75  

Сделав шестнадцатый шаг, я останавливаюсь, открываю глаза – и прямо перед собой, как всегда вижу круглую ручку двери. Вынимаю из ящика газеты за последние два дня и пару конвертов, зажимаю почту под мышкой. Выудив из лабиринтов кармана связку ключей, зажимаю ее в руке и какое-то время стою, прислонившись лбом к холодной железной двери квартиры. За ушами вдруг – слабый, но отчетливо-резкий щелчок. Все мое тело – как вата, насквозь пропитавшаяся алкоголем. Сравнительный порядок только где-то внутри головы.

Черт бы меня побрал...

Сдвинув дверь на несчастную треть, я с трудом протиснулся в щель и затворил за собой. Прихожая была мертва. Мертвее, чем от нее ожидалось. Тут-то я и осознал их присутствие. Красных башмачков у меня под ногами. Моих старых знакомых. Приютившись между моими заляпанными грязью теннисными туфлями и дешевыми пляжными сандалиями, окутанные тишиной, будто слоем тончайшей пыли, они смотрели на меня каким-то рождественским подарком, который вдруг не по сезону свалился с неба.

Она сидела, распростершись грудью на кухонном столе.
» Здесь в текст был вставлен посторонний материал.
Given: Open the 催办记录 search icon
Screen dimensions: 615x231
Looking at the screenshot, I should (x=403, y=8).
Лицо на сплетенных запястьях, профиль под каскадом густо-черных волос. Дорожка незагорелой кожи пробегала под волосами от шеи к затылку. Под мышкой, из открытого рукава полотняного платьица, какого я раньше не видел на ней, едва различимо проступала полоска лифчика.
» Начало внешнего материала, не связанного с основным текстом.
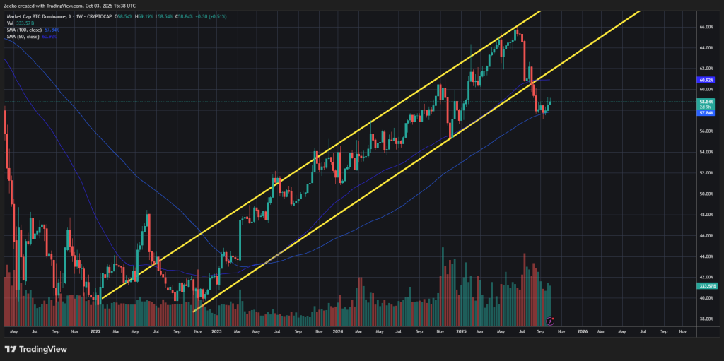724x361 pixels.
Task: Select the SMA (50, close) indicator legend
Action: pos(24,35)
Я стаскивал пиджак, стягивал черный галстук, расстегивал часы на руке. Она не шелохнулась ни разу. Глядя на ее спину, я вспомнил прошлое. Свое прошлое – до того, как я встретил ее.

– Эй... – попытался позвать я. Собственный голос показался мне совершенно чужим.

Словно откуда-то издалека его доставили его по заказу для этого случая. Как и следовало ожидать, ответа не было.

Она казалась спящей. Или плачущей. Или мертвой.

Сев за стол напротив нее, я стиснул пальцами веки. Свежий солнечный луч разрезал крышку стола пополам: я – на свету, она – в полупризрачных сумерках. У сумерек не было цвета. На столе громоздился горшок с пересохшей геранью. За окном кто-то выплеснул воду на улицу: звонкий шлепок воды о дорогу – и запах сырого асфальта.

– Кофе выпьешь?...

Как и прежде, молчание.

Убедившись, что ответа не будет, я встал, насыпал в кофемолку зерен на пару порций, включил транзистор. Когда кофе был уже смолот, я вдруг вспомнил, что на самом деле хотел выпить чаю со льдом... Вспоминать все задним числом давно уже стало частью моей натуры.

Транзистор выплескивал песню за песней – по-утреннему беззубый, ненавязчивый попс. Слушая эти песни, я вдруг ощутил, что в этом мире, пожалуй, так ни черта и не изменилось за прошедшее десятилетие. Ни черта, кроме имен певцов и названий песен. Да кроме, пожалуй, еще того, что я прожил десяток лет. Проверив чайник: вскипел, я выключил газ и, выдержав тридцать секунд, чтобы унялись пузыри, начал лить кипяток на кофейную пыль. Ошпаренная, она вобрала в себя сколько могла – и, набухая неспешно, разнесла по комнате свой согревающий запах.

За окном вразнобой стрекотали цикады.

– Ты что, с самого вечера здесь?.. – спросил я, продолжая держать в руке чайник.

Разметавшиеся по столу и, казалось, замершие навеки, ее волосы вдруг еле заметно дрогнули в ответ.

– Меня дожидалась?...

Снова молчание.

От палящих лучей вперемежку с клубами пара в кухне сделалось душно. Я задвинул вентиляционное окошко над раковиной, щелкнул кнопкой кондиционера и поставил на стол чашки с кофе.

– Пей давай, – сказал я. Голос понемногу становился снова моим.

– ...................

– Лучше тебе это выпить.

Прошло еще добрые полминуты, прежде чем она медленно, как-то механически подняла лицо от стола – и застыла опять, упершись бессмысленным взглядом в горшок с пересохшей геранью. Чуть намокшие от слез паутинки волос прочеркивали на щеке три-четыре беспорядочных штриха. Аура едва уловимой влаги расходилась от нее волнами по комнате.

– Не беспокойся, – сказала она, – реветь здесь никто не собирался.

Я вытянул из пачки салфетку; беззвучно высморкавшись, она нервно убрала с лица налипшие волосы.

– Я, вообще-то, собиралась уйти до того, как ты вернешься. Не хотела встречаться.

– Но потом, я вижу, раздумала?

– Вовсе нет. Просто... расхотелось куда-то еще идти. Но ты не волнуйся, я уже ухожу.